* [What you should do] Output the lines as a numbered list, leaving out blank lines, starting at the line that contains "Viewport: 525px width, 370px height." and ending with the line that contains "Action: 352,59".

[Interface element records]

----------------

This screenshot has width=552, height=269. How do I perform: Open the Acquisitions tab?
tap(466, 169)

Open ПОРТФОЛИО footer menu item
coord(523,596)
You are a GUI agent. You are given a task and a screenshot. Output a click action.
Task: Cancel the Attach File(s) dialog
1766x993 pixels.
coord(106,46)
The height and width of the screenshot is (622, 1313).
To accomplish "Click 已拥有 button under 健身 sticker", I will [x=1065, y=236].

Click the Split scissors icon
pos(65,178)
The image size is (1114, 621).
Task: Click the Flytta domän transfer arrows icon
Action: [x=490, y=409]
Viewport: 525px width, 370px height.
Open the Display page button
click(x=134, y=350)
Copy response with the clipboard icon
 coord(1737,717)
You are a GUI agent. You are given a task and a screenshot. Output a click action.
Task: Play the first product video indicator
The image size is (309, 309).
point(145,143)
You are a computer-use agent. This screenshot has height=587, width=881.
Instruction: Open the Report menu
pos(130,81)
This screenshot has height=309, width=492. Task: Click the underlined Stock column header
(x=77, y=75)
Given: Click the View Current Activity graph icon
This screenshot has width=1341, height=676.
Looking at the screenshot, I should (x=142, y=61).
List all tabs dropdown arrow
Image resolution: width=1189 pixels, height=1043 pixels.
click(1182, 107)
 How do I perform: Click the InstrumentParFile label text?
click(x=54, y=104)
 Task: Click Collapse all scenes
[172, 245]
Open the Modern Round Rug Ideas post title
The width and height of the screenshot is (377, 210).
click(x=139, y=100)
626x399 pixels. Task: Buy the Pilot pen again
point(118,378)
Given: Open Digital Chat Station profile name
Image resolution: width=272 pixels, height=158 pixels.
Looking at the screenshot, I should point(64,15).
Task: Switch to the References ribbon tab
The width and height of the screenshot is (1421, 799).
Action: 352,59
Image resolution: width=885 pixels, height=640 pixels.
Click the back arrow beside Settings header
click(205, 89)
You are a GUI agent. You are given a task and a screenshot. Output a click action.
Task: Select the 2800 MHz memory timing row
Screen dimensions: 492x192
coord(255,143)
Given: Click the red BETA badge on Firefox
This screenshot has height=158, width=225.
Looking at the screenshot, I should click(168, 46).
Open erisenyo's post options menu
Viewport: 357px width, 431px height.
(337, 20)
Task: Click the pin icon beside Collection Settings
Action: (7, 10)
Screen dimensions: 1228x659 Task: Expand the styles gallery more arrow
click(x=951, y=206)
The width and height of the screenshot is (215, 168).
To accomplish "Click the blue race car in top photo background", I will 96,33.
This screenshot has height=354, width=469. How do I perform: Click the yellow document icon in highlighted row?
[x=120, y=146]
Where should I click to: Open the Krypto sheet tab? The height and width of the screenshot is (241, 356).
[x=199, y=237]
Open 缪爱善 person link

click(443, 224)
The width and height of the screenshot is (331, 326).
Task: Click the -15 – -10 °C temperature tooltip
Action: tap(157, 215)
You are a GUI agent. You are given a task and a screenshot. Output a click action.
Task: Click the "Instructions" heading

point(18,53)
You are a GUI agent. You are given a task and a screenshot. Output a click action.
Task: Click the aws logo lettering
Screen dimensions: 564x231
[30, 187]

----------------

* [Result of this task]
1. Viewport: 525px width, 370px height.
2. Open the Display page button
3. click(x=134, y=350)
4. Copy response with the clipboard icon
5.  coord(1737,717)
6. You are a GUI agent. You are given a task and a screenshot. Output a click action.
7. Task: Play the first product video indicator
8. The image size is (309, 309).
9. point(145,143)
10. You are a computer-use agent. This screenshot has height=587, width=881.
11. Instruction: Open the Report menu
12. pos(130,81)
13. This screenshot has height=309, width=492. Task: Click the underlined Stock column header
14. (x=77, y=75)
15. Given: Click the View Current Activity graph icon
16. This screenshot has width=1341, height=676.
17. Looking at the screenshot, I should (x=142, y=61).
18. List all tabs dropdown arrow
19. Image resolution: width=1189 pixels, height=1043 pixels.
20. click(1182, 107)
21.  How do I perform: Click the InstrumentParFile label text?
22. click(x=54, y=104)
23.  Task: Click Collapse all scenes
24. [172, 245]
25. Open the Modern Round Rug Ideas post title
26. The width and height of the screenshot is (377, 210).
27. click(x=139, y=100)
28. 626x399 pixels. Task: Buy the Pilot pen again
29. point(118,378)
30. Given: Open Digital Chat Station profile name
31. Image resolution: width=272 pixels, height=158 pixels.
32. Looking at the screenshot, I should point(64,15).
33. Task: Switch to the References ribbon tab
34. The width and height of the screenshot is (1421, 799).
35. Action: 352,59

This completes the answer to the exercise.